Perhaps what Torvalds wanted to imply is that more "substandard programmers" use C++ than C. Besides this being completely impossible to corroborate (which is why it's such an easy claim to make, as nobody can prove it as false), even if it was true, so what? Does the amount of "substandard programmers" using a specific language make the language itself "horrible"? Of course not. The more likely explanation is that the language is simply more popular. But why would that make C++ a "more horrible" language?

Of course the other implication of this sentence is that either there aren't many "substandard programmers" using C (which is certainly not true), or that C is not "made more horrible" by the fact that there are. Why C++ is made more horrible but C isn't is left to anybody's guess.

That sentence is immediately followed by a weird conclusion: "... to the point where it's much much easier to generate total and utter crap with it".

Note that this sentence was in the same sentence as the "it's made more horrible by substandard programmers", separated by a comma. If we follow Torvalds' logic here, he is saying that the fact that there are lots of substandard programmers using C++ makes it much easier to generate "total and utter crap with it".
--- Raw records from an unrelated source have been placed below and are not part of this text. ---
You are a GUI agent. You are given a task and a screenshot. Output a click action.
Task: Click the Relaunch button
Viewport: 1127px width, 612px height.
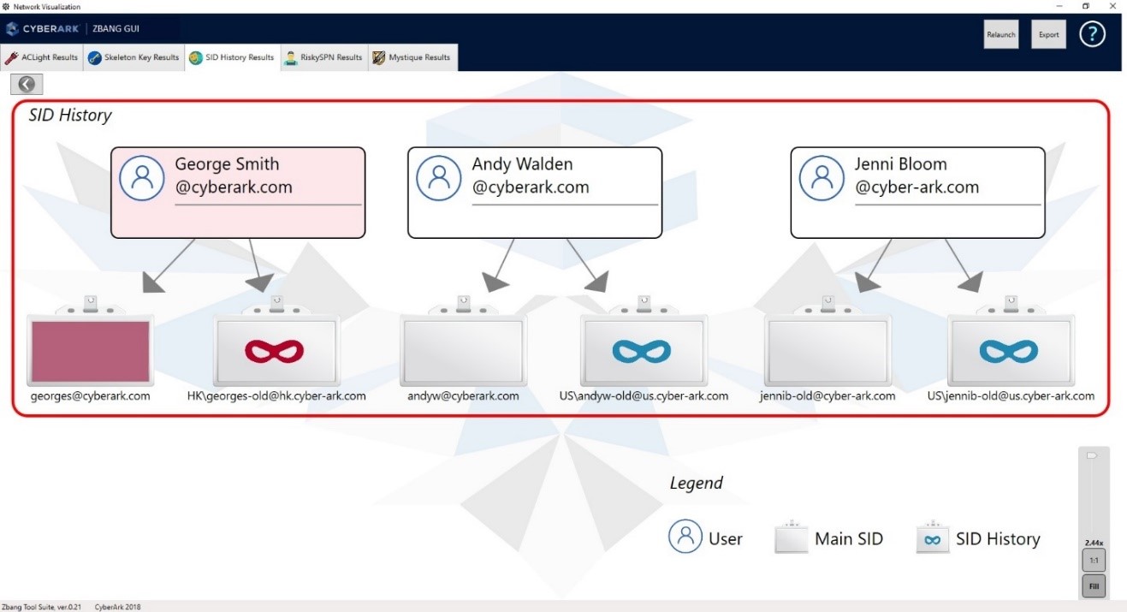pyautogui.click(x=1000, y=34)
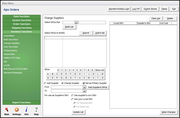
Task: Open Settings gear icon
Action: [17, 110]
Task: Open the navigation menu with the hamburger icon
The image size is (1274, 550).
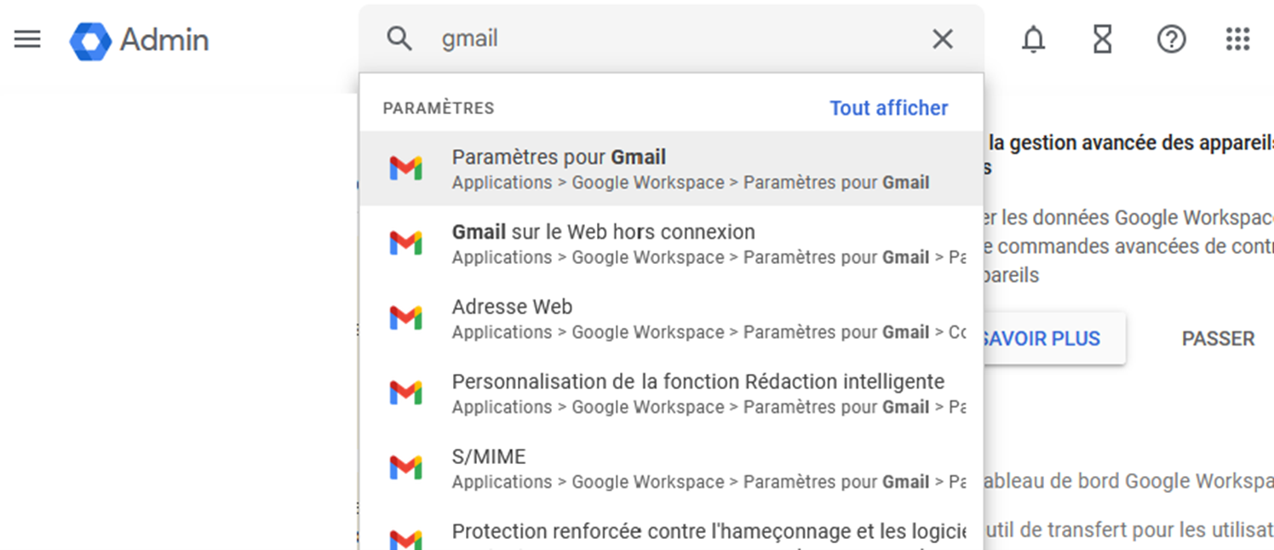Action: pyautogui.click(x=27, y=39)
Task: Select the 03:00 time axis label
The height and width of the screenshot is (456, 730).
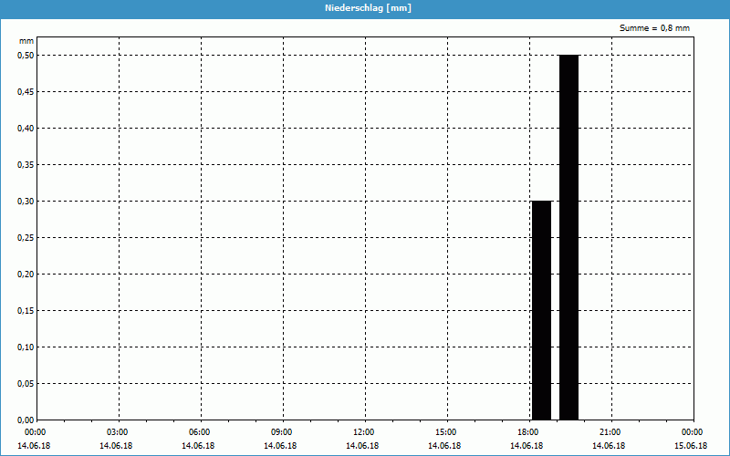Action: (118, 432)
In other words, the more substandard programmers use a certain programming language, the easier it is to make bad code with that language. Do the properties of a language change according to how many bad programmers use it? Does C++ somehow become easier to use wrongly if a lot of programmers use it wrongly?

Torvalds probably meant something else with that sentence, but he should really put some thought in the logical structure and wording of his posts. They just don't make any sense. One could ironically say that knowing well C doesn't seem to help you write logical sentences in English.

The next sentence doesn't make too much sense either. It feels more like trolling than anything else: "Quite frankly, even if the choice of C were to do *nothing* but keep the C++ programmers out, that in itself would be a huge reason to use C."

This implies that: 1) Most C++ programmers are substandard, and that 2) most C programmers aren't, and for this reason it's good to use C because then only the competent programmers will join the project.

Of course this is a load of bullcrap. Claiming that most C programmers are competent is simply not true. Of course this is also a very easy claim to make because there's no way to disprove it.

In other words: the choice of C is the only sane choice. I know Miles Bader jokingly said "to piss you off", but it's actually true. I've come to the conclusion that any programmer that would prefer the project to be in C++ over C is likely a programmer that I really *would* prefer to piss off, so that he doesn't come and screw up any project I'm involved with.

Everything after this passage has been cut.